Tracey is loving having me home full time.
I have always held myself up as a fairly understanding husband. I’m not saying I haven’t rolled my eyes upon coming home and finding, with the exception of additional cups and bowls, all the dirty dishes exactly where they were when I left for work that morning. Although I might have made more of a racket than usual when I stood at the sink and did them.
Not that Tracey ever noticed.
But now things have changed and I’m the stay at home Dad while Tracey is a non-practicing photographer who’s in full time recovery mode.
What hasn’t really changed is the mess around here. Our house has consistently been a disaster for an awfully long time. Since before we had these latest five children, in fact. So it does seem a little harsh to blame all the mess on them.
No. No, it does not. It is all them, the sweet, darling, exhausting little children of idiots.
“What do you think you’re doing?” I asked Miss3 this morning when she trotted past me with a sizeable portion of her wardrobe in her arms. I looked back the way she’d come and there was a trail of shorts, shirts and undies Hansel & Gretel would have been envious of.
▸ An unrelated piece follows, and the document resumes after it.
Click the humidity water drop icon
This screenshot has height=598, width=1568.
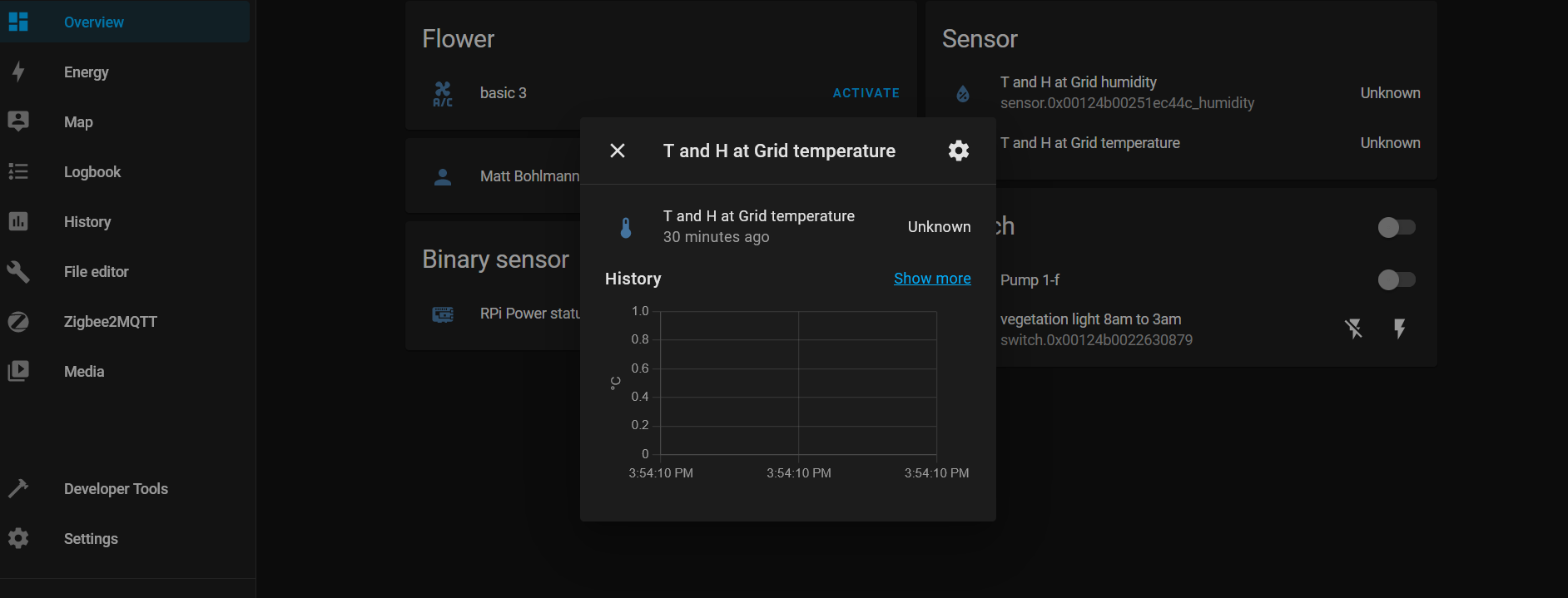pos(963,93)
Miss3 stopped and came back to face me and explain. She looked so happy. I did not.
“I’m going to school,” she said.
“Today’s still Sunday, yeah?” I called out to Tracey, who was lying down on our bed for a spell.
“It’s okay, Dad,” Miss8 said from the balcony. “We’re having a pretend school.”
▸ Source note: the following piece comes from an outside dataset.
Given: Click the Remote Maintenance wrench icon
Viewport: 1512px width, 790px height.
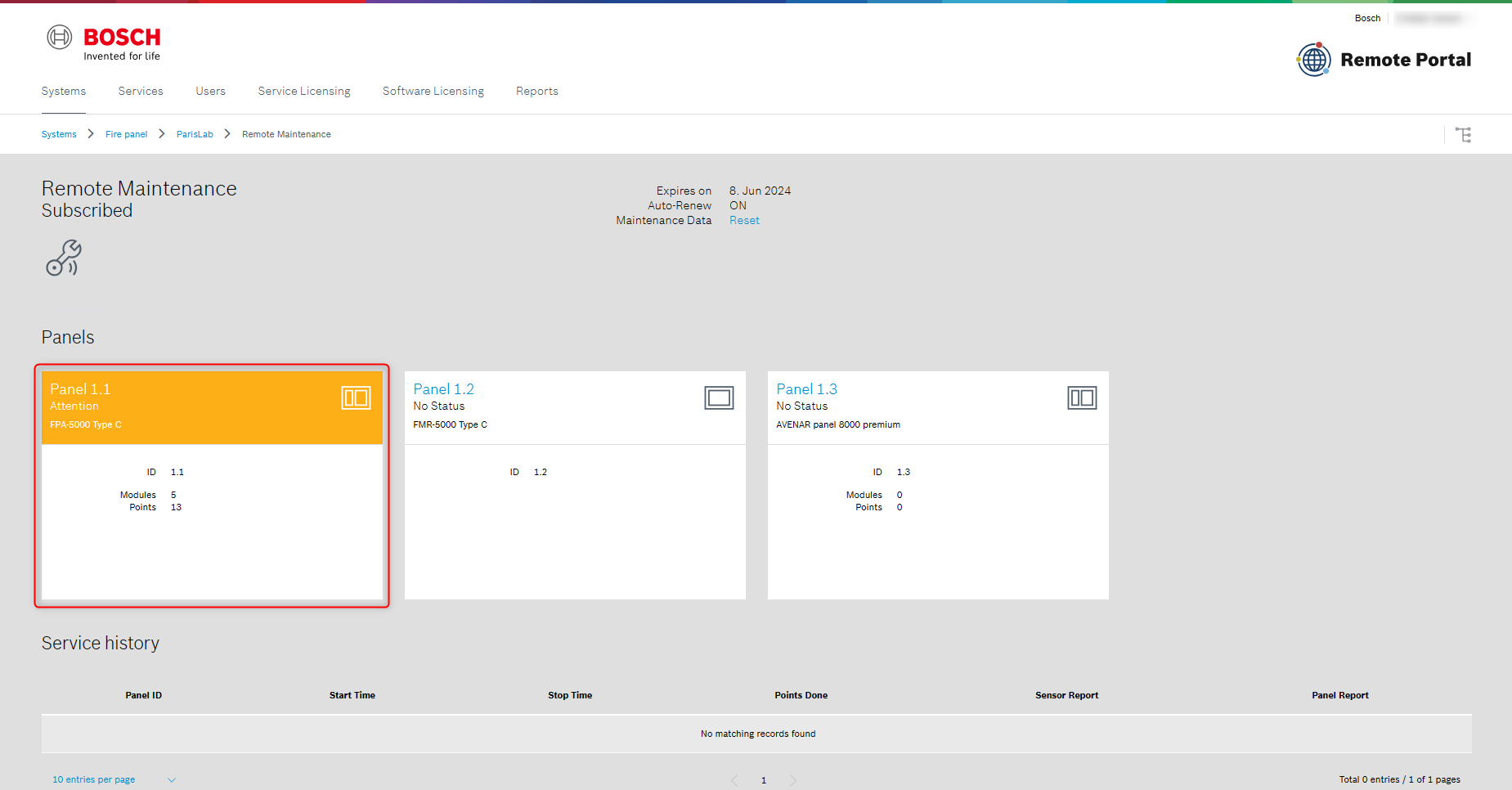Looking at the screenshot, I should click(x=64, y=258).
“I don’t think that’s it,” I called back to her. “She’s dragged a heap of clothes out of the room.”
“That’s right, Daddy,” said Miss3, nodding and continuing past me again. “I going to school.”
“Wait!” I squawked, bringing her back into the house. Fortunately she kept her arms around her bundle and not much more dropped out. “Why do you need all your shirts and dresses then?”
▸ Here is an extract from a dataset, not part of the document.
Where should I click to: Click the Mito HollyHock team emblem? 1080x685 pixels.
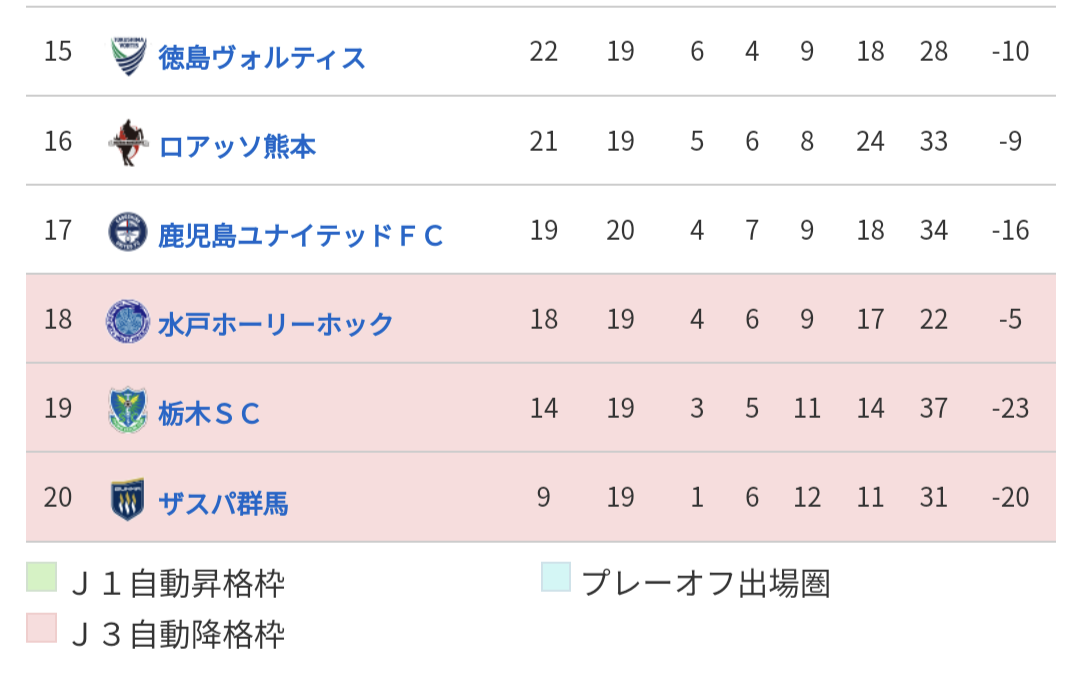pos(128,321)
“Because we’re picking out her school uniform,” said Miss8, coming into the house to explain.
Obviously.
Of course, Tracey thinks it’s all very hilarious.
“You okay out there?” she said from our bedroom.
“I’ve got this!” I said back.
“You sure?” she continued. “You want me to help?”
“I said I got this.”
“Maybe if you-”
“Don’t be so sexist,” I said, cutting her off. Sometimes it feels good to say dumb things.
“How am I being sexist?” she said, the grin in her voice nearly visible through the walls. “I’m just trying to help.”
“Because I’m a man,” I told her, suddenly sounding about as unmanly as I ever had. “You don’t think I can do it.”
“You’re being a man has nothing to do with it,” she laughed. Then she appeared in the kitchen. “You really do seem to be struggling. I get that. I’m just asking if you want a hand.”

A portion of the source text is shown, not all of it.